With increasing global connectivity, the impact of an event travels across today's world with the speed of a broadband internet connection.

The relevance of national borders is dwindling, and people and determinants of health flow freely in every direction. It is no longer possible to address healthcare in one country without taking a global view.

As we look into future, 10years from now, the following changes will be noticed in the Global healthcare:

There will be more technology. As genetic diagnosis and treatment translate from cell to bedside, the information and armamentarium available to the clinician will increase perhaps inconceivably over the next 10 years. DNA chip technology or genetic fingerprinting will vastly improve risk assessment. Knowledge of the risks will increase the ability of other technology to extend life.

As the technology improves, the information deriving from patient care will also improve.
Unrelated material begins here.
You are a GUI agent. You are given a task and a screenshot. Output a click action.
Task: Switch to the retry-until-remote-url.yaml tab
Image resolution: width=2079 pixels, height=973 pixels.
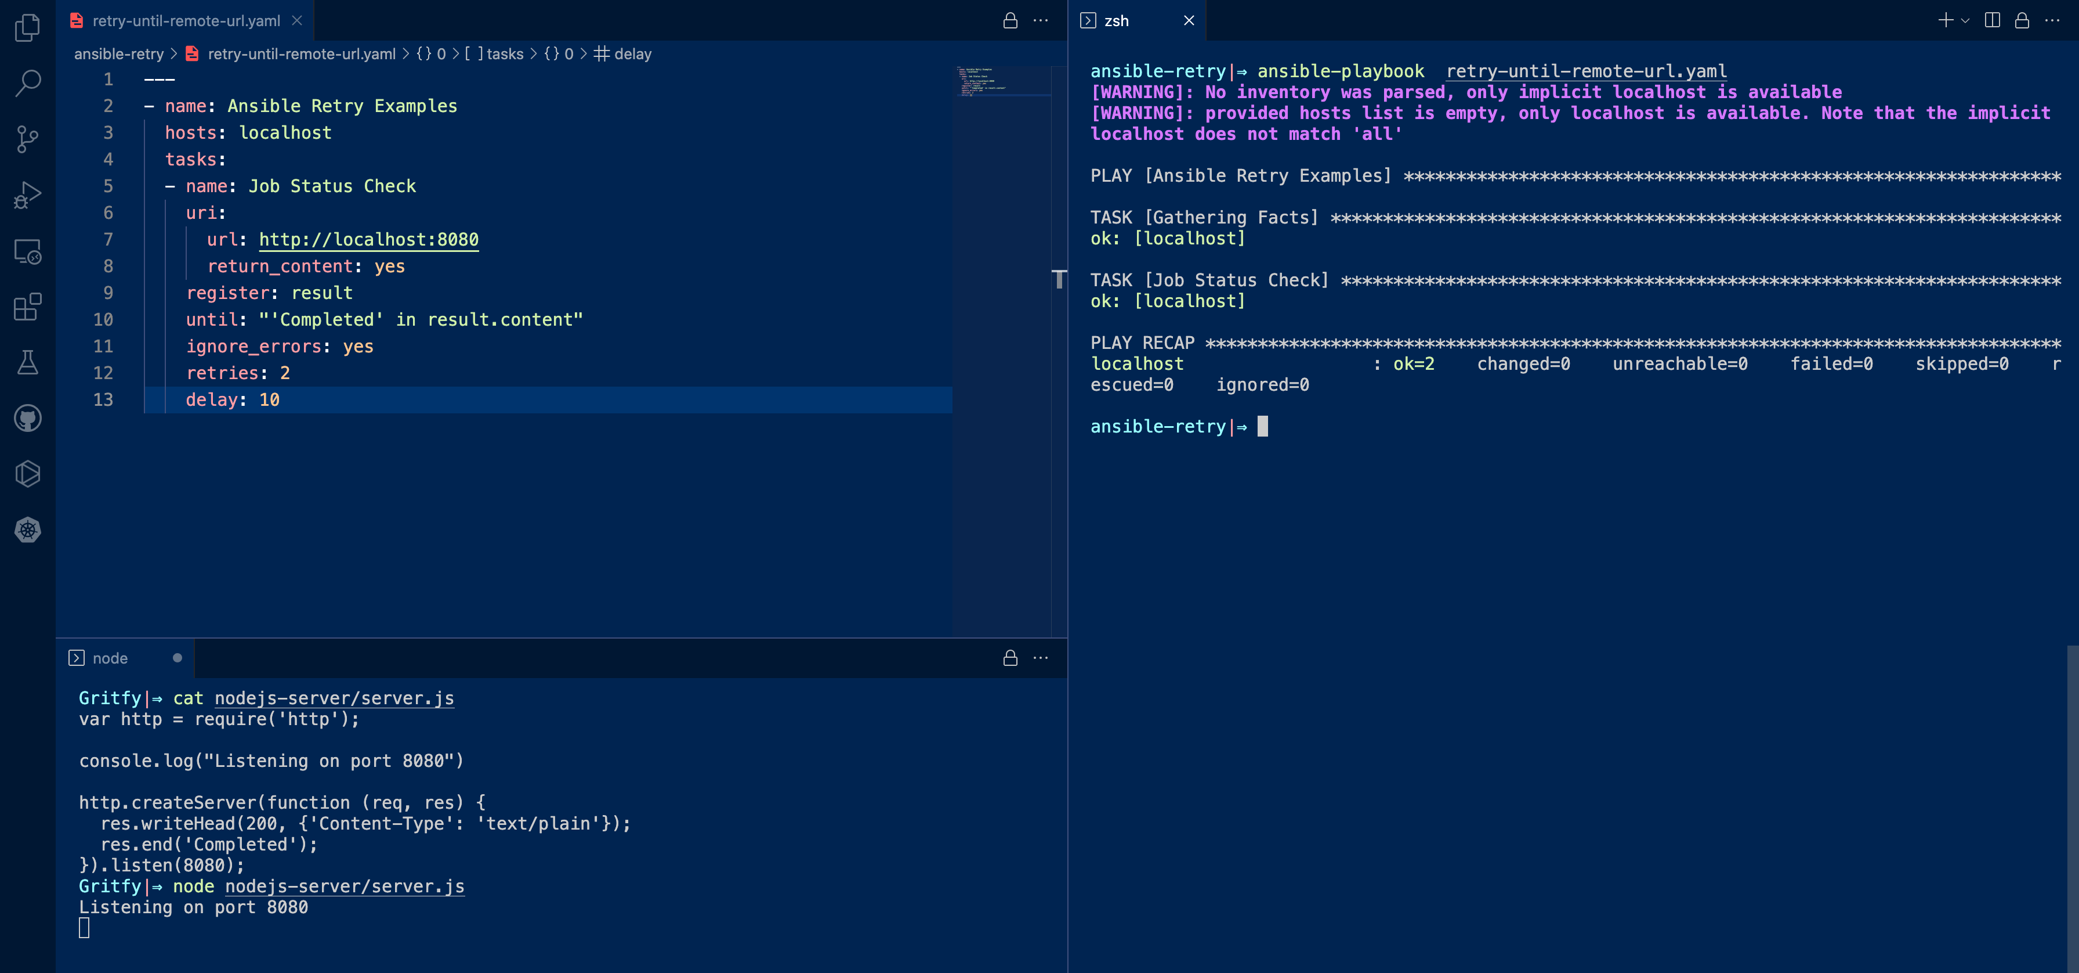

With the Internet and its successors, which among other features will provide the important safeguards for confidentiality, the electronic medical record will not only be able to store patient information but also to provide information on best practice instantaneously, whether it is derived statistically from the practice of the physicians, or based on health plan data or nationally generated practice guidelines.
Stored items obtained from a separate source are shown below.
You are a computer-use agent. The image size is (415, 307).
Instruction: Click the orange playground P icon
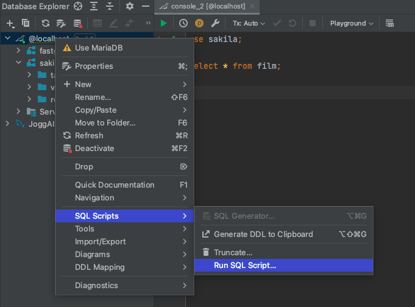coord(199,23)
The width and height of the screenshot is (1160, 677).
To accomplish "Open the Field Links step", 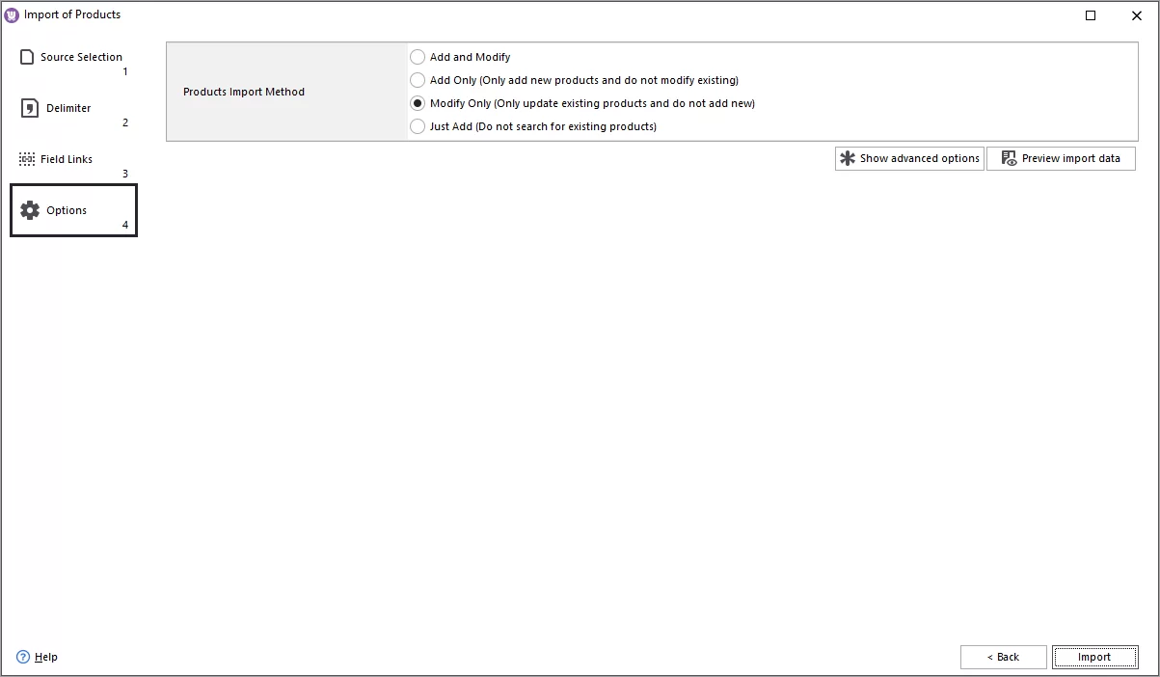I will tap(66, 158).
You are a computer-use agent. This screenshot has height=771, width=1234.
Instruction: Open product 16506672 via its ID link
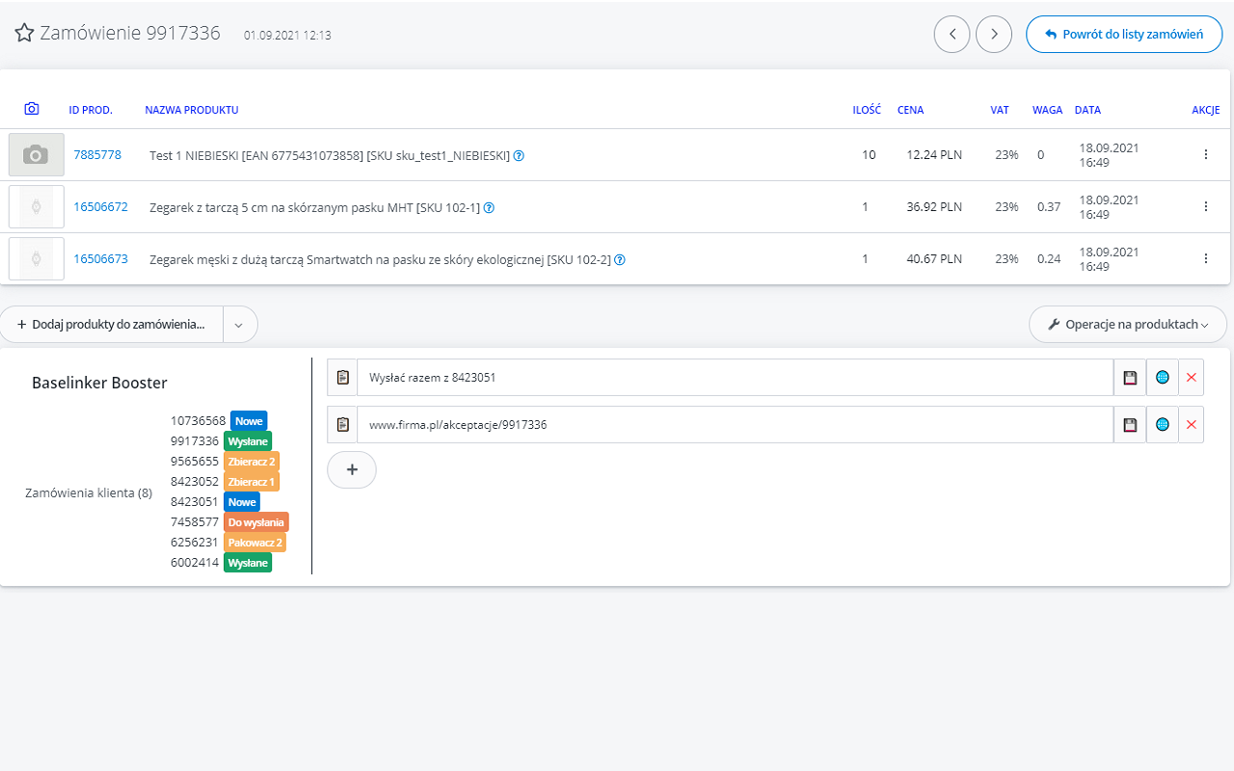coord(100,206)
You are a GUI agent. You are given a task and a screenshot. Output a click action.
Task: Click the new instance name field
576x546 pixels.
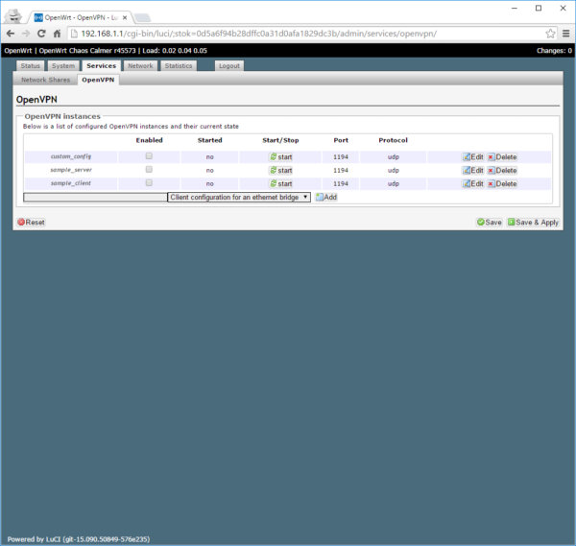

As patients surf the web and as employers perhaps no longer choose the health plan for their employees rather giving them a defined contribution to buy their own healthcare, they will become the ultimate consumers. Measures of patient satisfaction and other patient-oriented report cards will assume increasing importance.
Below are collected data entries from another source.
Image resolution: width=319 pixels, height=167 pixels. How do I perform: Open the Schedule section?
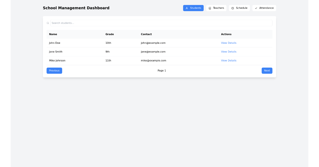[x=239, y=8]
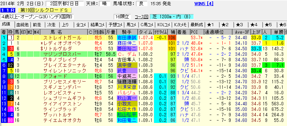Screen dimensions: 287x126
Task: Click jockey 武豊 cell
Action: point(127,71)
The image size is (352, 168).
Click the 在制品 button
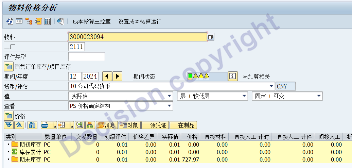coord(183,125)
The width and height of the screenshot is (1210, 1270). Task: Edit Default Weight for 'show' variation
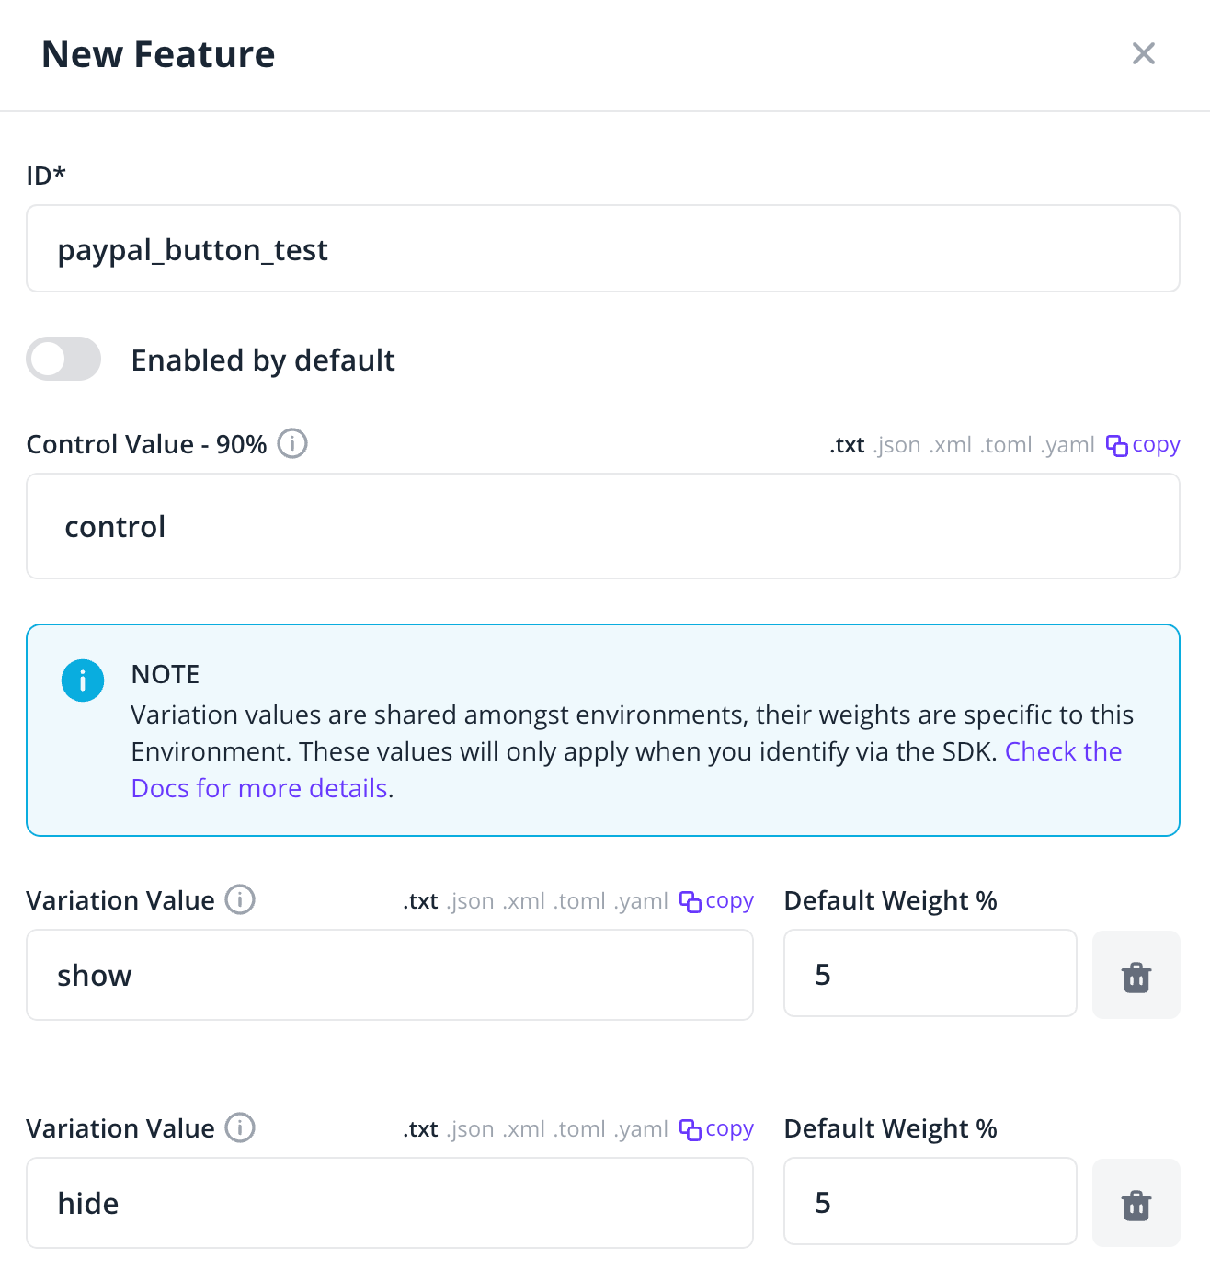(930, 974)
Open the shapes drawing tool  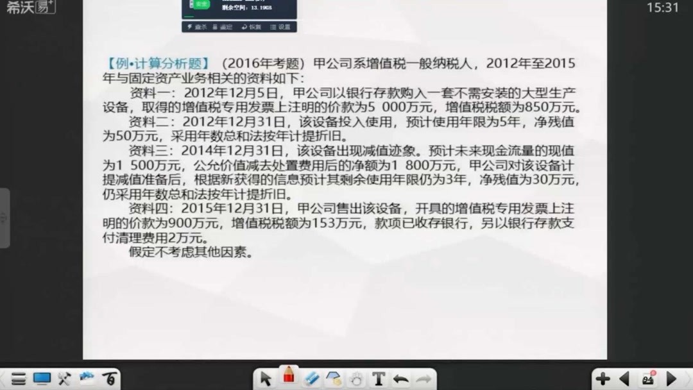tap(332, 378)

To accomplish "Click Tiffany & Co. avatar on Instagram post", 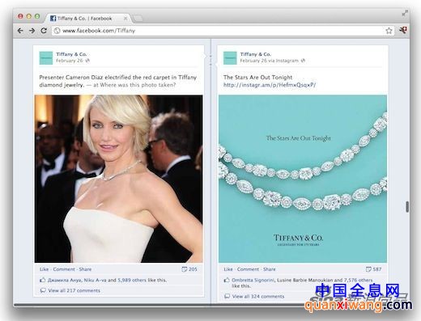I will (x=230, y=58).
With improved availability of data to the public, process and outcomes will improve. Those not capable of achieving the best outcomes will likely either improve or stop doing the procedure. In the next 10 years, process and outcomes will be optimized for a significant proportion of patients with relatively common diseases.

As care for many patients becomes more regularized and process and outcomes data become more similar, competition among practitioners will be based less on who has the best outcomes for common diseases and more on ability to innovate: developing the best care delivery models for patients with common diseases or developing new strategies for patients with uncommon diseases or presentations.

While it is clear that in addition to more efficient billing, less wasteful tests and procedures will be done as better information on appropriate care becomes available, and more efficient care models will emerge with technology for care of patients at home, these improvements will be dwarfed by increasing costs.

As costs rise, the major payers in the private system, the employers, will attempt to reduce their costs by reducing coverage and increasing the burden to the employee. As premiums continue to increase, workers will be less able to afford even basic health insurance, and the ranks of the uninsured are likely to increase.

All providers are being paid approximately the same amount by the majority of payers, whether the government or private insurers. As costs increase, health plans will pay the increases to those they must and reduce payments to the others.

The costs for employers will continue to rise, causing many to desire exiting the healthcare business; the number of uninsured people will also continue to increase with a widening gap between what can be afforded and what is available.